Barack Obama a critiqué la politique menée par la Russie en Syrie lors d'une conférence de presse à la Maison-Blanche tandis que la coalition internationale menée par les États-Unis, qui bombarde l'EI en Syrie, a appelé la Russie à cesser ses frappes sur les cibles autres que celles de l'EI.

« Nous appelons la Fédération de Russie à cesser immédiatement ses attaques contre les civils et l'opposition syrienne et à concentrer ses efforts sur la lutte contre l'EIIL », a déclaré la coalition, qui comprend les États-Unis, les grandes puissances européennes, des États arabes et la Turquie.

« Nous exprimons notre profonde inquiétude en ce qui concerne le déploiement militaire russe en Syrie et particulièrement les attaques par l'armée de l'air russe sur Hama, Homs et Idlib depuis hier qui ont fait des victimes civiles et ne visaient pas Daech », poursuit le communiqué de la coalition qui utilise des acronymes pour désigner l'État islamique.

Plusieurs mouvements bombardés vendredi combattent à la fois le régime de Damas et les djihadistes de l'EI, ce qui accrédite les accusations des Occidentaux selon lesquels la lutte contre l'EI n'est qu'un prétexte utilisé par la Russie pour entrer en guerre au côté de Bachar Al-Assad. Certains de ces groupes ont reçu des armes et une formation de la part d'États ennemis de Bachar Al-Assad et notamment des États-Unis.

À Paris, François Hollande et Vladimir Poutine ont tenté de rapprocher leurs points de vue sur la transition politique en Syrie en marge d'un sommet quadripartite sur l'Ukraine.

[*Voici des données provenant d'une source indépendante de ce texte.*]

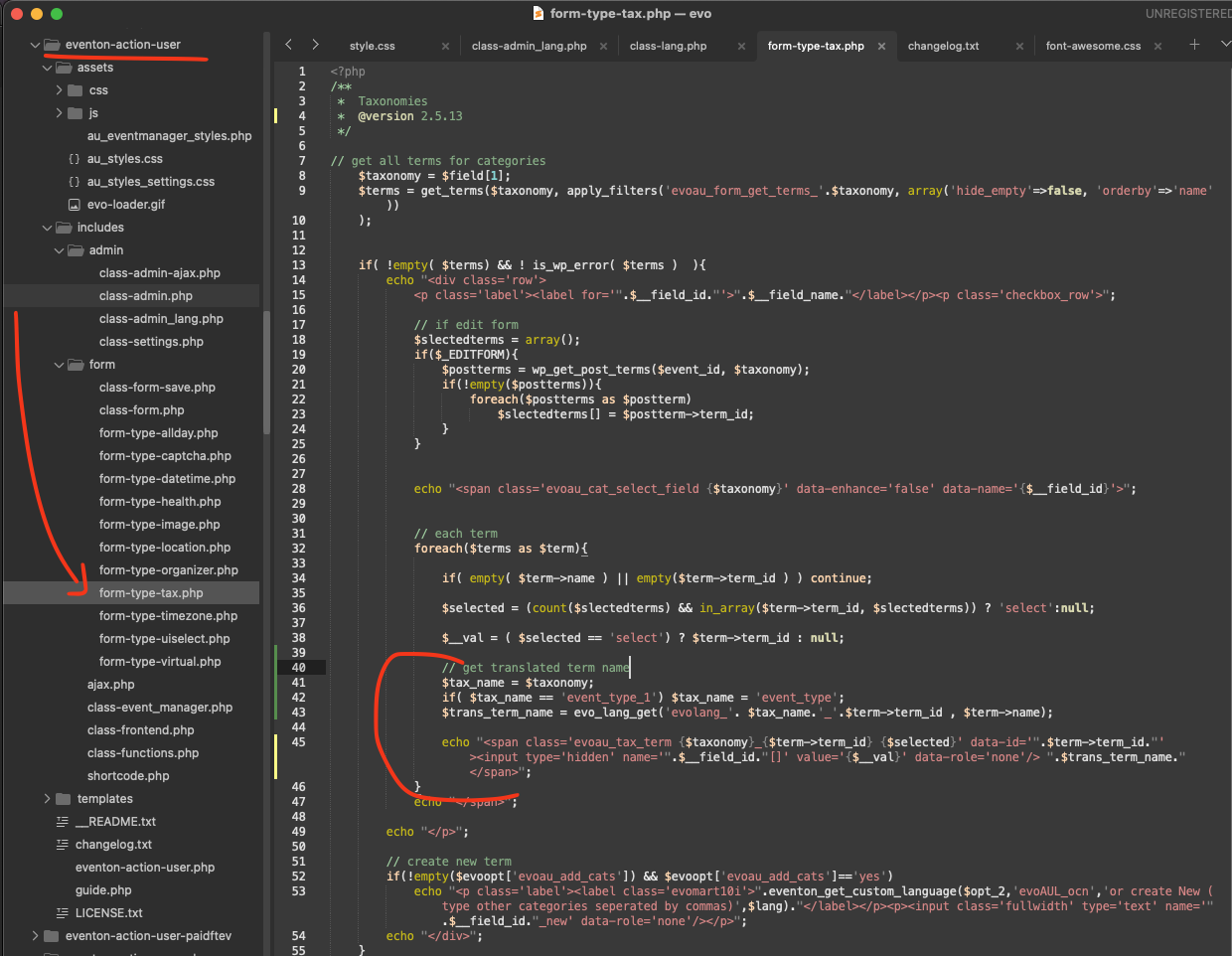Click the sidebar vertical scrollbar
Image resolution: width=1232 pixels, height=956 pixels.
[x=266, y=373]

La France et l'Allemagne ont dit au président russe que l'État islamique était l'ennemi à combattre en Syrie, ont déclaré vendredi François Hollande et Angela Merkel à l'issue du sommet sur l'Ukraine.

« Bourbier »

L'Élysée rapporte que les deux hommes ont eu des « échanges approfondis sur la base des trois conditions » posées par la France pour envisager une coopération franco-russe sur le théâtre syrien : frapper Daech et non d'autres objectifs, assurer la sécurité des civils et mettre en œuvre une transition politique claire qui suppose le départ du président syrien Bachar Al-Assad, soutenu par Moscou.

L'opposition syrienne en exil a réaffirmé vendredi qu'elle refusait que Bachar Al-Assad joue un rôle quelconque dans un futur gouvernement de transition.

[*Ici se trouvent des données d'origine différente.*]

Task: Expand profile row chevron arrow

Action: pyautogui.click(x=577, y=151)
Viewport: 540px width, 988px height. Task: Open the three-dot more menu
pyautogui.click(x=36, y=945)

Au troisième jour de l'intervention militaire russe, le ministère russe de la Défense a indiqué que douze objectifs appartenant à l'EI avaient été ciblés, quand bien même la plupart des objectifs désignés, dans l'ouest et le nord de la Syrie, ne se trouvent pas dans des régions où le groupe djihadiste est implanté. L'EI est surtout implanté dans l'est.

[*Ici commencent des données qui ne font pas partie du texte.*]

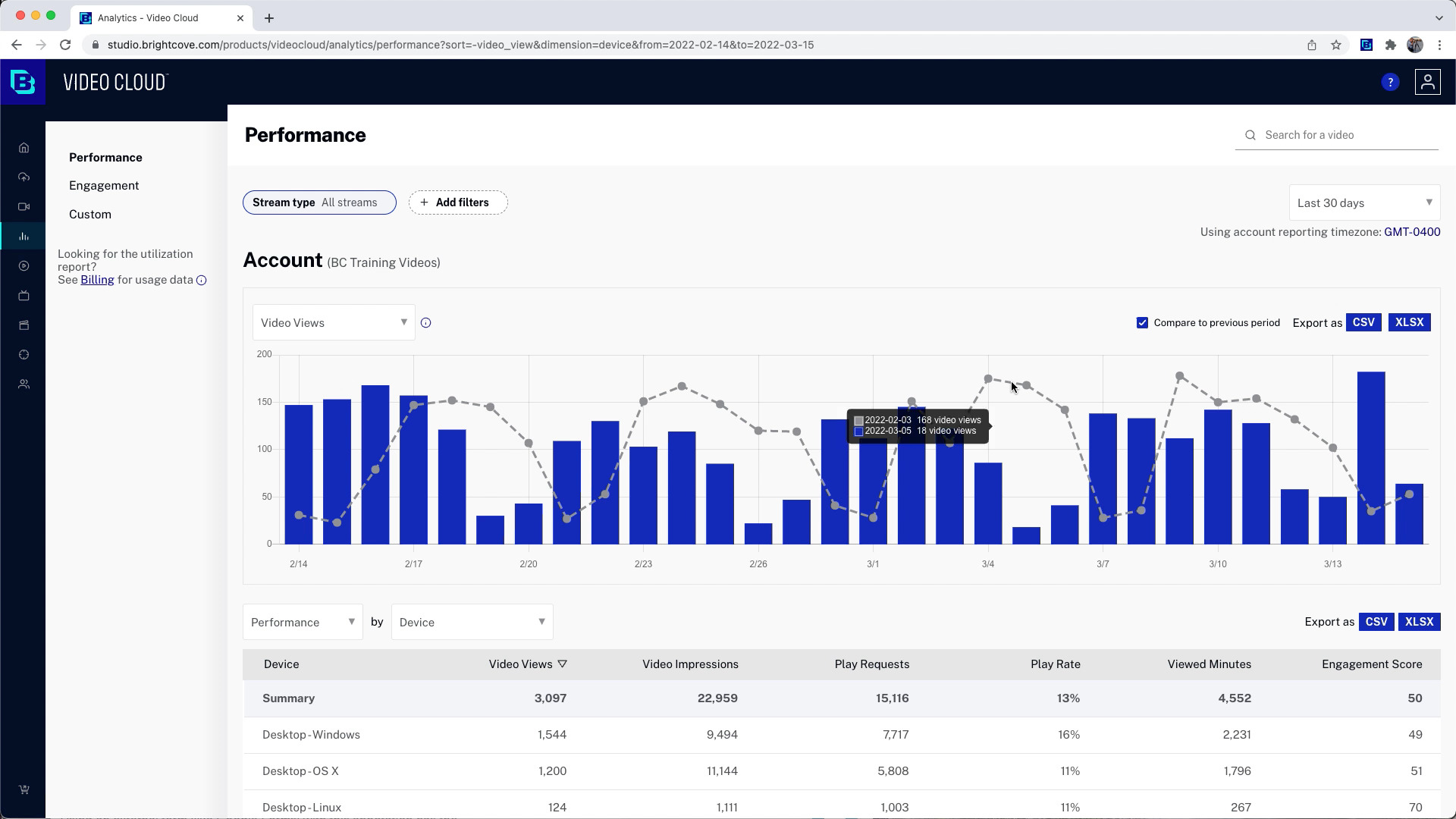
Task: Click the Performance analytics sidebar icon
Action: pos(24,236)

Des Soukhoï-34, Soukhoï-24M et Soukhoï-25 ont procédé à 18 sorties, touchant un poste de commandement et un centre de communication dans la province d'Alep ainsi qu'un camp d'entraînement à Idlib et un poste de commandement dans la province de Hama, a précisé le ministère dans un communiqué.

Par la suite, un responsable du ministère russe de la Défense a déclaré que l'armée de l'air russe avait effectué 14 vols en Syrie vendredi et effectué six frappes contre l'EI. La différence avec les chiffres précédents n'a pu être éclaircie.

Selon l'Observatoire syrien des droits de l'homme (OSDH), qui suit le conflit grâce à son réseau d'informateurs sur le terrain, l'EI n'est pas du tout présent dans les régions de l'ouest et du nord de la Syrie où les avions russes ont frappé.

Les avions russes ont toutefois mené quelques raids contre des positions de l'EI plus à l'est, a déclaré le directeur de l'OSDH, Rami Abdoulrahmane, faisant état de douze djihadistes tués jeudi dans la province de Rakka.

« La tentative de la Russie et de l'Iran de soutenir Assad et de tenter de pacifier la population ne va faire que les enfoncer dans un bourbier et cela ne marchera pas », a déclaré Barack Obama lors de sa conférence de presse à la Maison-Blanche.

La guerre civile en Syrie ne doit pas tourner à une « guerre par procuration » entre les États-Unis et la Russie, a ajouté le président américain.